• Quoted passage:
-------
American financial services company

Piper Sandler Companies is an American multinational investment bank and financial services company, focused on mergers and acquisitions, financial restructuring, public offerings, public finance, institutional brokerage, investment management, and securities research. Through its principal subsidiary, Piper Sandler & Co., the company targets corporations, institutional investors, and public entities.

Founded in 1895 and headquartered in Minneapolis, Minnesota, Piper Sandler has more than 60 offices spanning six countries.

==History==
Piper Sandler's roots can be traced back to 1895 when George Lane established George B. Lane, Commercial Paper and Collateral Loans & Co., a commercial paper brokerage, in Minneapolis. In 1913, Piper, Jaffray & Co. was established as another commercial paper business by H.C. Piper Sr. and Clive Palmer Jaffray. In 1917, George B. Lane & Co. merged with Piper, Jaffray & Co. to form Lane, Piper & Jaffray.

The firm first obtained a seat on the New York Stock Exchange in 1931 with the acquisition of Hopwood & Company, which had been devastated by the stock market crash. In 1971, Piper Jaffray & Hopwood became the first regional brokerage firm to offer its own stock for public sales, becoming a publicly held corporation. Later, in 1986, Piper's common stock began trading on the NASDAQ under the ticker symbol PIPR.

In 1992, the name of the broker-dealer changed from Piper Jaffray & Hopwood Incorporated to Piper Jaffray Inc.

In 1998, the firm was acquired by U.S. Bancorp, also based in Minneapolis, for $730 million in cash. From 1999 to 2003, the firm was known as U.S. Bancorp Piper Jaffray. In 2003, U.S. Bancorp spun off Piper Jaffray in a stock dividend to its shareholders, making the company independent once again under the symbol PJC. In 2006, the company sold its brokerage business to Zurich-based UBS for $510 million in cash. The business had approximately 800 brokers at that time.
-------
• Written problem 1: Reproduce the part of the Piper Sandler passage that begins at the words "The firm first" and stops after "Piper Jaffray Inc.".
• Written problem 2: Carry on the Piper Sandler passage, starting after its last sentence.

• Dataset excerpts:
-------
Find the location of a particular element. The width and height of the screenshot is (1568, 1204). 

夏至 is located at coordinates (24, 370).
-------
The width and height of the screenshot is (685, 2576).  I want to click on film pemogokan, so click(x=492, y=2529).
-------
• Exercise response 1:
The firm first obtained a seat on the New York Stock Exchange in 1931 with the acquisition of Hopwood & Company, which had been devastated by the stock market crash. In 1971, Piper Jaffray & Hopwood became the first regional brokerage firm to offer its own stock for public sales, becoming a publicly held corporation. Later, in 1986, Piper's common stock began trading on the NASDAQ under the ticker symbol PIPR.

In 1992, the name of the broker-dealer changed from Piper Jaffray & Hopwood Incorporated to Piper Jaffray Inc.

• Exercise response 2:
On July 9, 2019, Piper Jaffray announced the purchase of leading financial services investment bank Sandler O'Neill for $485M; the new combined firm is named Piper Sandler Companies. Piper Jaffray CEO Chad Abraham would continue to lead the combined company.

== Acquisition history ==
2004: Piper Jaffray acquired Vie Securities, LLC.

2007: Piper Jaffray acquires FAMCO, acquires Hong Kong–based investment bank Goldbond Capital Holdings Limited

2010: Piper Jaffray acquires Advisory Research, Inc.

2013: Piper Jaffray acquires Seattle-Northwest Securities Corporation, acquires Edgeview Partners, L.P.

2015: Piper Jaffray acquires River Branch Holdings

2016: Piper Jaffray acquires Simmons & Company International

2019: Piper Jaffray acquires Weeden & Co., L.P.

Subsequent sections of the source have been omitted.